If a stream of 96 kbps at a sample rate of 48 kHz achieves a certain audio quality, switching to a sample rate of 32 kHz will free up bits. Because the sample rate only affects the highest audio frequency, the sound will miss some high-frequency audio spectrum between 16 kHz and 24 kHz. The coder will use the freed bits to enhance the quality of the 0-16 kHz band.
However, if the 96 kbps remain, the encoder will continue to use the same number of CU’s at a 32 kHz sample rate. The encoder will automatically use the additional bits to enhance the audio quality of the spectrum between 0 and 16 kHz. The question is whether the human ear will hear this increase in audio quality. Remember, 96 kbps at 48 kHz is considered the highest possible quality for HE-AAC.
Reducing the sample rate from 48 kHz to 32 kHz affects the highest frequencies but improves the quality of the remaining spectrum. However, since the quality was already acceptable, you could decrease the bitrate to gain more CUs.
Well, no rule in HE-AAC says how much you can decrease the bitrate. It must be determined by listening in practice to maintain the same audio quality. We estimate it would probably be around 80 kbps.
The conclusion is that reducing the sample rate from 48 kHz to 32 kHz will result in a reduced high-frequency component of the spectrum. However, you could also decrease the bitrate from 96 kbps to 80 kbps (or even 72 kbps) without any decrease in quality. Keeping the 96 kbps can be considered a waste of CU’s on the MUX capacity.

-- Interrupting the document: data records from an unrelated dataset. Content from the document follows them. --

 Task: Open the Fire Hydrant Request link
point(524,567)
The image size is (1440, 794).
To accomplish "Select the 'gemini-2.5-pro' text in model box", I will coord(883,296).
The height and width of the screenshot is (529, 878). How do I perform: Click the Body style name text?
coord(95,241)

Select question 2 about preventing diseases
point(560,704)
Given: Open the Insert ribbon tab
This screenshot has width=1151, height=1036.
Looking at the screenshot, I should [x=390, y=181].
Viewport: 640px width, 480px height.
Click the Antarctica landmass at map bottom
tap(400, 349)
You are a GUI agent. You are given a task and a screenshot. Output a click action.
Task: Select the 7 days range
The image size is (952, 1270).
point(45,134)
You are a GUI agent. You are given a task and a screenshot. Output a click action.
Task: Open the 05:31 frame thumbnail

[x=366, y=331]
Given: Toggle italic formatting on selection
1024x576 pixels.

Assuming you have the above configuration for your station (80 kbps at 32 kHz). And you switch on SBR (Spectral Band Replication), you can reduce your audio bandwidth to about 8 kHz with a sample rate of 16 kHz, even if you still configure 32 kHz as the sample rate.
That’s what SBR does. However, SBR will synthetically increase the bandwidth back up to 16 kHz in the receiver’s decoder. So, you probably won’t hear any difference. Again, you freed up 50% of the bits for the encoder, which will increase the overall quality. It means you could decrease your bitrate again, perhaps to 64 kbps (or even 56 kbps) without noticing a difference in quality.
That’s how HE-AAC finally works. At 56 kbps, using separate stereo would sound poor. At such a low bitrate as 56 kbps, you will switch PS on (Parametric Stereo) to maintain the stereo level.
Additionally, switching PS on will prevent splitting the bitrate into two different channels; it will utilise almost 80% of the bandwidth for a single quality mono channel and provide an additional signal using the remaining 20% of the bits with the stereo information. The result is a better quality of the main mono channel. Again, with PS, you can achieve better stereo quality at lower bitrates.
The lesson learned is that by experimenting with sample rate, SBR, and PS, you need to understand that bits are freed in your stream, and as a result, you can gain CU’s by lowering the bitrate, while the quality will probably stay the same.
As said, there are no fixed rules on how much the bitrate can be reduced with a lower sample rate, SBR, and PS. It all depends on your appreciation of the sound. On Open Digital Radio’s github, we read the following info:
DAB+ AAC encoder configuration
By default, when not overridden by the –aaclc, –sbr or –ps options, the encoder is configured according to bitrate and number of channels.
If only one channel is used, SBR (Spectral-Band Replication, also called HE-AAC) is enabled up to 64kbps. AAC-LC is used for higher bitrates.
If two channels are used, PS (Parametric Stereo, also called HE-AAC v2) is enabled up to 48kbps. Between 56kbps and 80kbps, SBR is enabled. 88kbps and higher are using AAC-LC.
However, remember that only the bitrate and the EEP error correction will determine the used CU‘s for your DAB+ radio channel.